No-tillage practice enhances soil total carbon content in a sandy Cyperus esculentus L. field
Background No-tillage (NT) is a widely used field management to reduce soil erosion and degradation and is suggested to be beneficial for enhancing soil carbon (C) sequestration capacity. Nonetheless, the effects of NT on soil total carbon (TC) content in aeolian sandy soils are not extensively explored, and the underlying mechanisms are not clear. In our field experiments, the influence of NT and conventional tillage (CT) on sandy soil was studied. Methods We estimated the changes in soil TC in response to NT practice in a Cyperus esculentus L. field located at semi-arid Horqin sandy land, China. To unravel the underlying mechanisms, plant traits, soil properties and soil microbial characteristics were measured in parallel. The variations in soil bacterial community structure were investigated by 16S rRNA amplicon sequencing.
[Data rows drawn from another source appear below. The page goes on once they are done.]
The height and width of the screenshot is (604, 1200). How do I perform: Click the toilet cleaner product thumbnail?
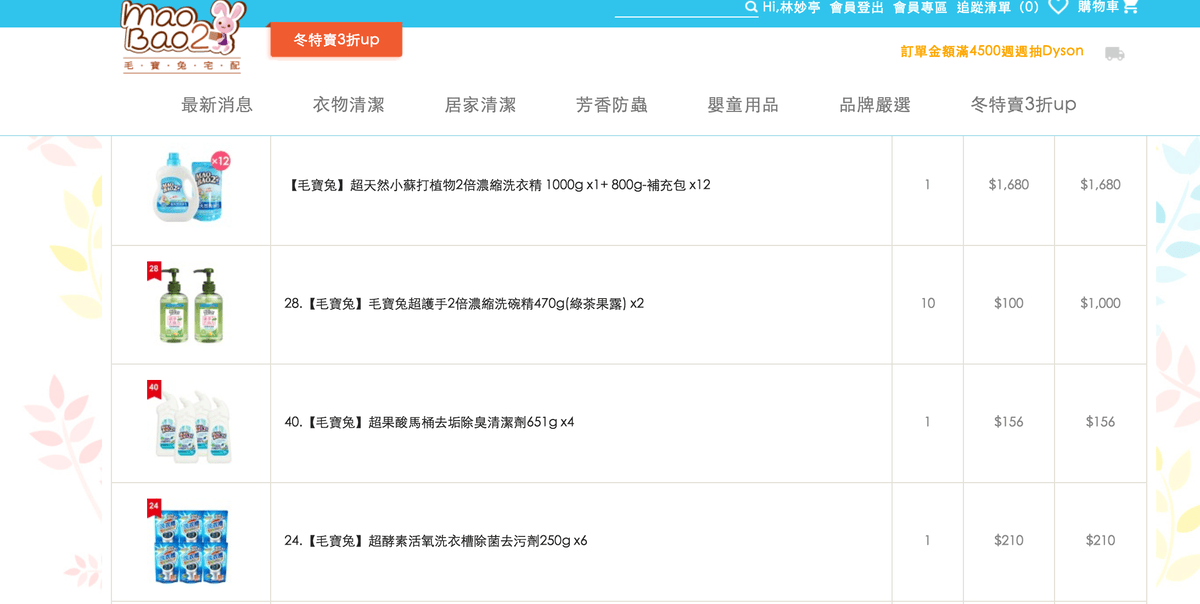(x=191, y=423)
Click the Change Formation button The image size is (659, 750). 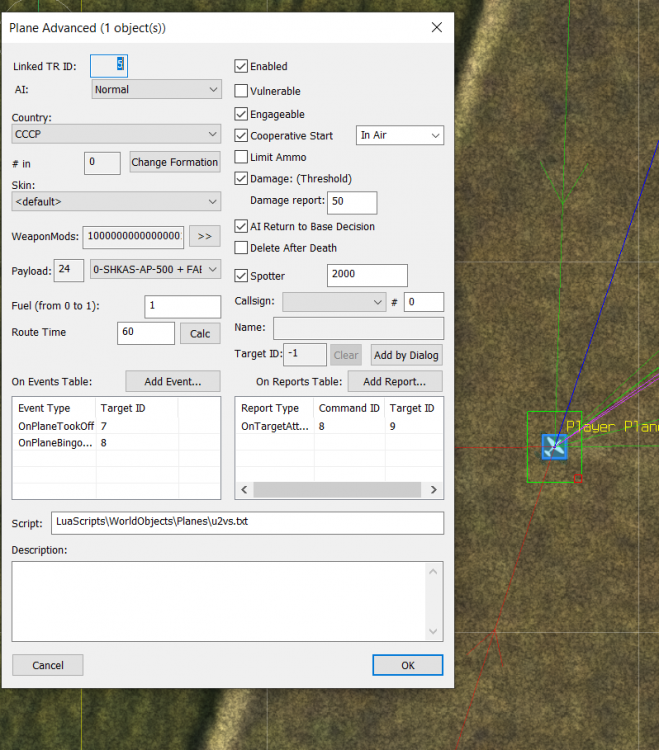point(175,162)
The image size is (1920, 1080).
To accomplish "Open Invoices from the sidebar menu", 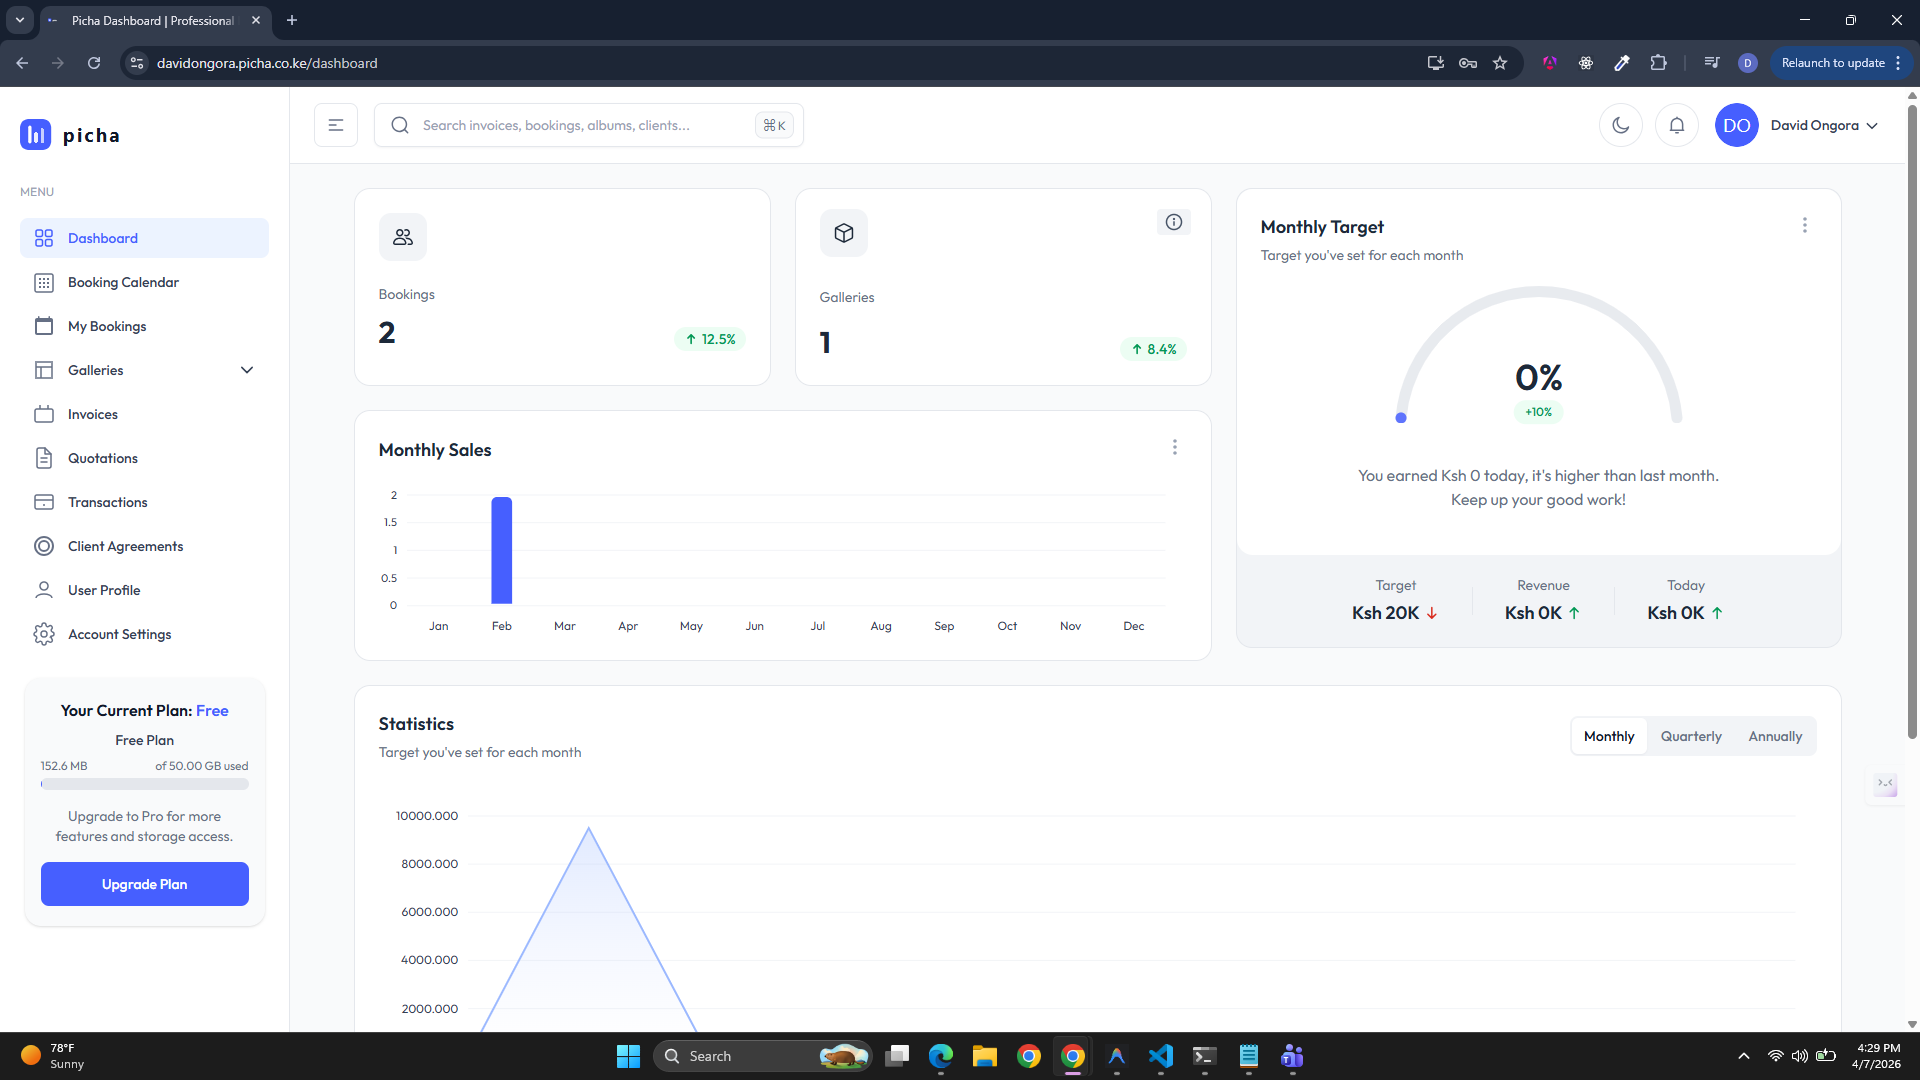I will [92, 414].
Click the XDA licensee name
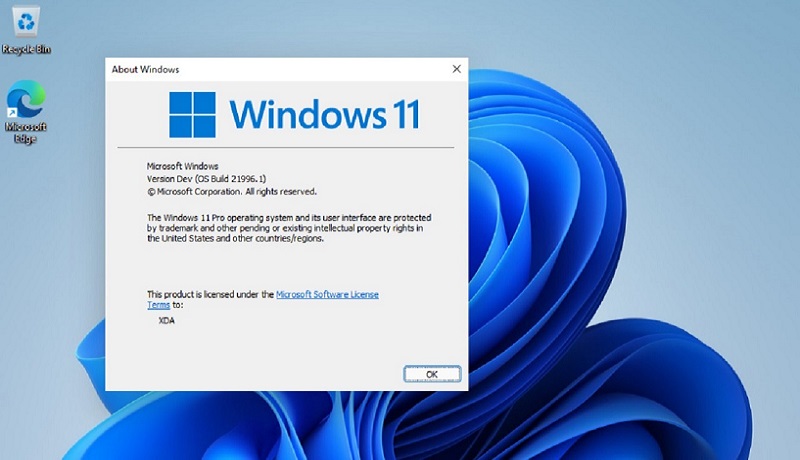 167,320
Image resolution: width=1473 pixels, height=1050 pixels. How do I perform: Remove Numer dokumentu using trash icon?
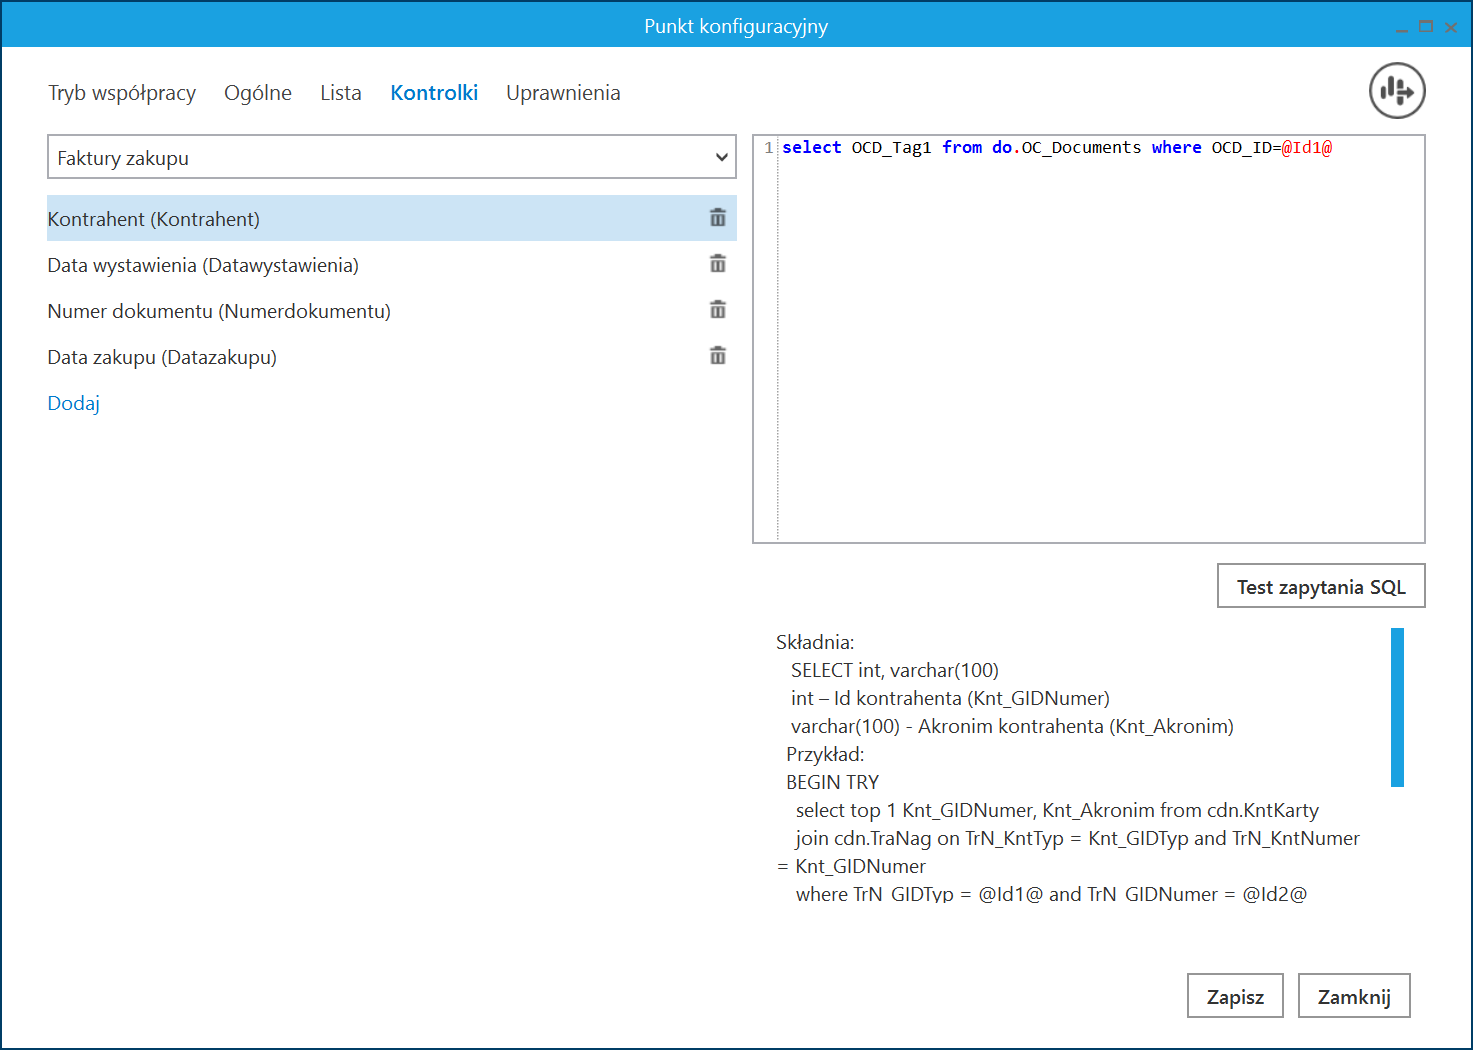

The functionality of soil bacterial community was predicted based on OTU tables by using PICRUSt2. Results NT increased soil TC content in this sandy agroecosystem within a short-term experimental period, compared to CT. The underlying mechanisms might rely on three aspects. First, NT increased soil TC content through increasing photosynthesis and plant biomass, and thus, the plant-derived dissolved organic C. Second, NT increased the C immobilized in soil microbial biomass by increasing microbial C demands and C use efficiency. Third, NT increased the dominance of oligotrophic members in bacterial communities by decreasing available nutrient levels, which is associated with the recalcitrance and stability of the soil organic carbon. Conclusions The present study enriched our knowledge on the changes in the plant-soil-microbe continuum in response to NT in a semi-arid sandy agroecosystem. Still, this study provides a reference for modifying tillage practices to benefit crop yield as well as soil C sequestration.